Based on a recent comment from my mother, I am surmising that this handwriting belonged to Gram’s mother, Alice Sternberg (1870-1952). I don’t know much about Alice, except that she suffered from glaucoma and was almost blind. She lived with Gram and the family in her declining years when my mom was a girl.

This is another gelatin dish, although more along the sweet lines and it could be good. I am wondering if a cube of sugar has changed over the years, because it doesn’t sound like much sweetening for the dish. From what I’ve read, early gelatin recipes are often about showing prosperity as much as taste. Since people didn’t have refrigerators, or the quality of the refrigerators they had were not what we take for granted today, to serve a dish that required cooling was akin to saying “we have the ability to keep this cool just for you.” Gelatin molds were proudly displayed in kitchens so guests could see just how often or how many gelatins the housewife could make. I still have a couple of those pink ESSO molds and my sister has a couple others. Mine are on my kitchen wall, although I don’t make much Jello myself.

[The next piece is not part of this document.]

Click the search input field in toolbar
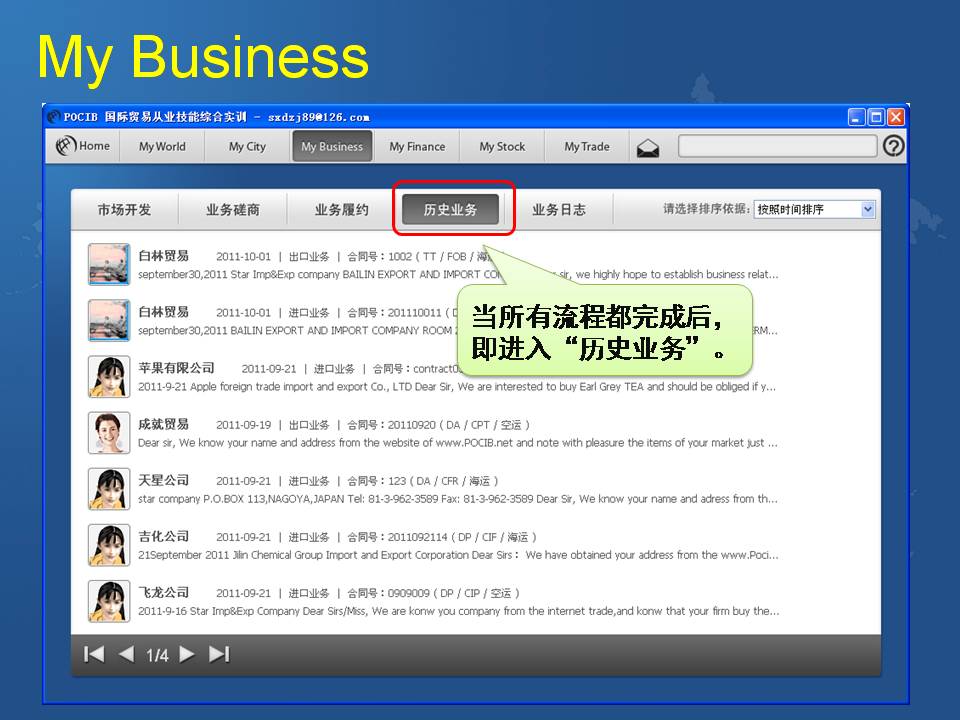Image resolution: width=960 pixels, height=720 pixels. coord(777,146)
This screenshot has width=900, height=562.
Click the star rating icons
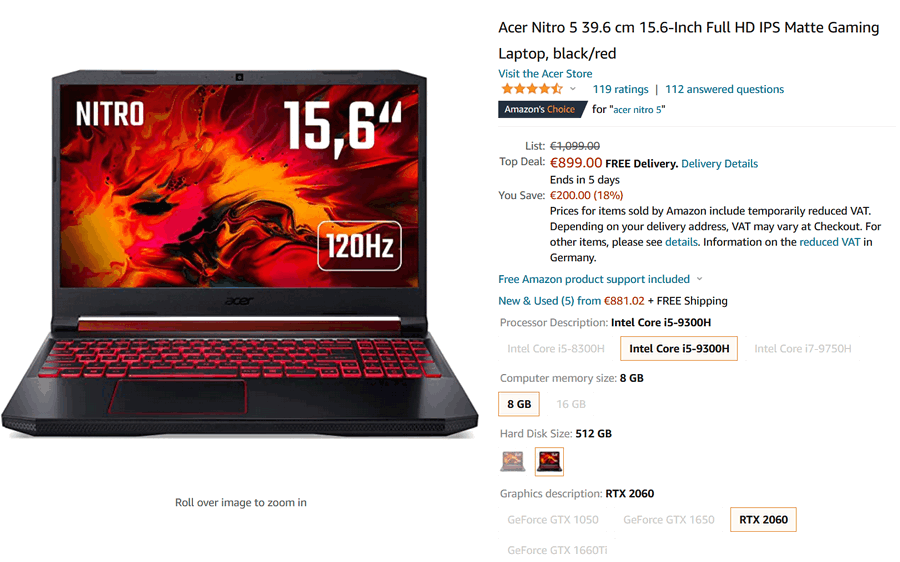(532, 89)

UPDATED to correct the amount of sugar.  Thanks Sandy!

Cranberry & Orange Salad

1 1/2 cups raw cranberries

1/2 large orange

1 cup sugar

2 tbls lemon flavored gelatine (1 pkg)

4 tbls cold water

1 cup hot water

Put raw cranberries & orange (rind too) through food chopper. Add sugar. Let stand 1 hour – add gelatin soaked 5 min in cold water then dissolved in hot water. Put in individual molds & chill.

4 thoughts on “Cranberry & Orange Salad

  1. Look close, I think the writing says 1 cup sugar. What you thought was a b is the 2 from the line above. Makes more sense this way. You need that much sugar for the tartness of the cranberries and the orange.